犯罪を起こした少年少女は、成人の起こした犯罪とは違い基本的に刑事制裁を受けることはない。罪を起こした少年たちは保護観察処分を受け児童福祉支援施設に送られ、一般刑罰に比べ教育的、福祉的に対処される。というのも、それは二十歳以下の少年少女に物事の善し悪しを判断する能力がないからというわけではない。その一つが、少年は人間としてはまだ経験も人間としての能力も未熟だということだ。社会経験が不十分なために犯罪に走ってしまうことがある、だからこそ色々な試練を与え一人前の人間に育てなければいけないということ。二つ目が少年の場合は人間的に未完成な反面、その分可塑性に富むということで教育の効果が期待できるということだ。柔らかいものを叩けば変形し、どんな形にすることもできる。

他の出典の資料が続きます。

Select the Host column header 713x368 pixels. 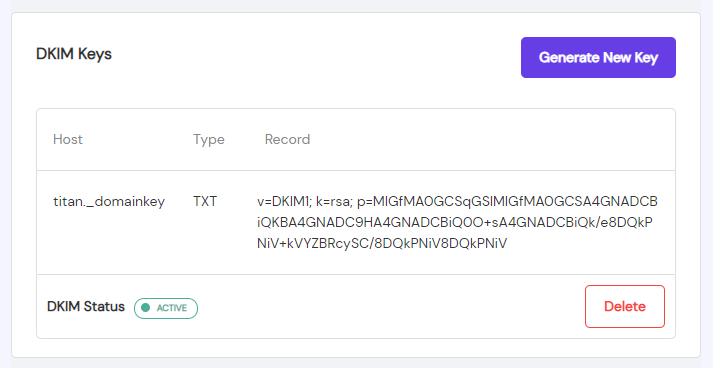point(68,139)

少年犯罪が起こった場合、最も適応されるのが保護観察処分。これは、通常の社会生活を送らせながらなおかつ監視の目を光らせて、指導や監督をするものだ。家庭裁判所が検察官へ逆送――家庭裁判所が検察官に事件を逆送致することにより刑事処分相当と認めたということにもなる。先に触れた通り少年には刑罰を科さないことが原則だが、ここ数年の凶悪な少年犯罪の増加によってそれも多少異なっては来ている。
いつだったか、鹿児島市でバスジャック事件を起こした十六歳の少年は持っていたナイフで女性を三人突き刺して一人を死に至らしめた。

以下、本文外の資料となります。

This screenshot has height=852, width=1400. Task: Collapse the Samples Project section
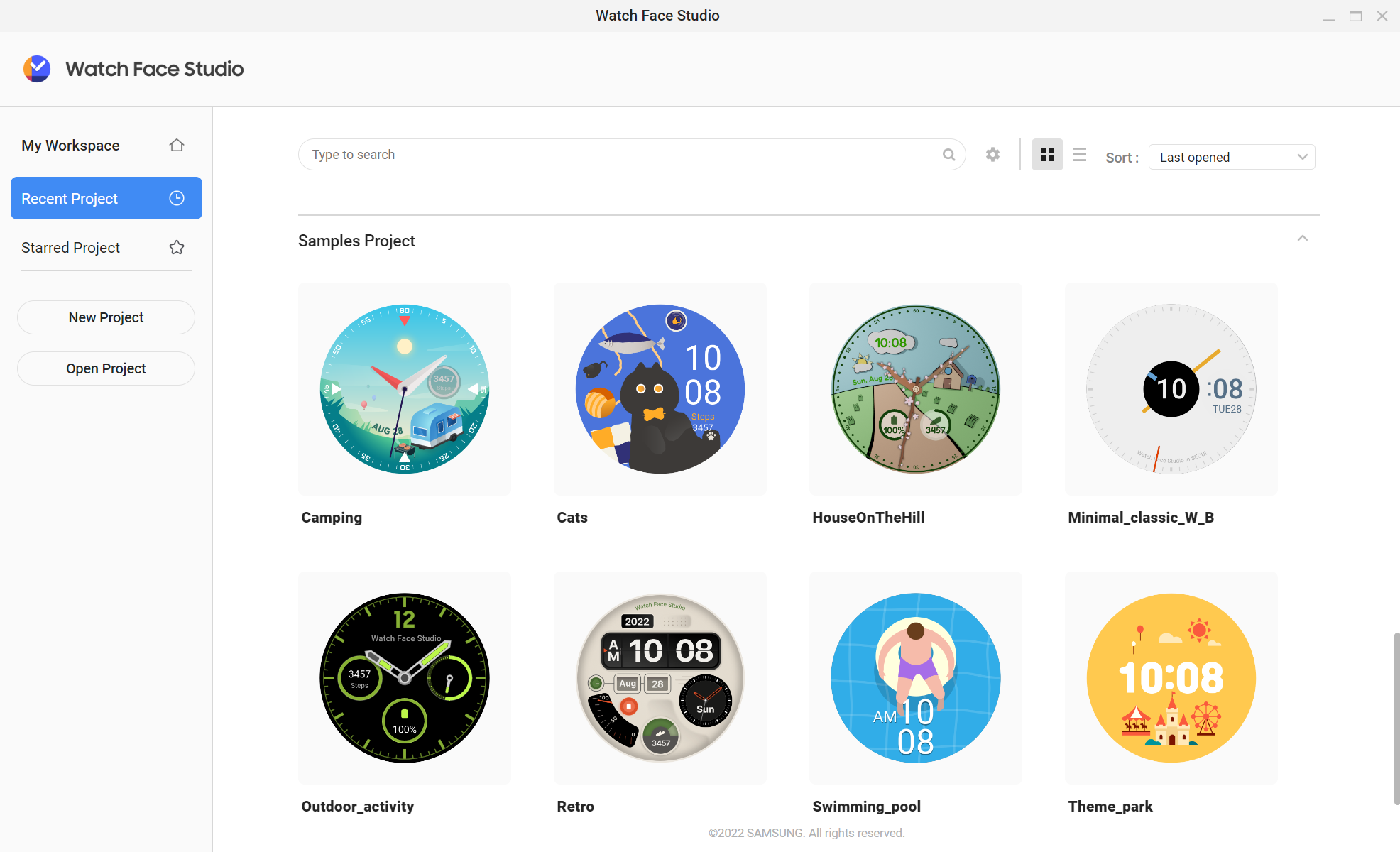coord(1302,239)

近所にいた野良猫の舌を掻き切ってクッキーの箱の中に集めていた十五歳の少年がデパートのおもちゃ売り場で遊んでいた男の子を誘拐して首を絞めて公園に埋めた。
都内に住む十九歳の少年(青年?)がフられた腹いせに大学の屋上から元恋人の少女を突き落とした。この事件では確か少年は自首をしてきたはずなのだが、裁判中に首を吊って自殺をしたはずだ。
僕は、連日テレビとマスメディア・コミュニケーションを騒がせるあの事件の犯人を思い出す。ベッドの上で寝ているはずの父親の腹を刺したのは、十六歳の女の子だ。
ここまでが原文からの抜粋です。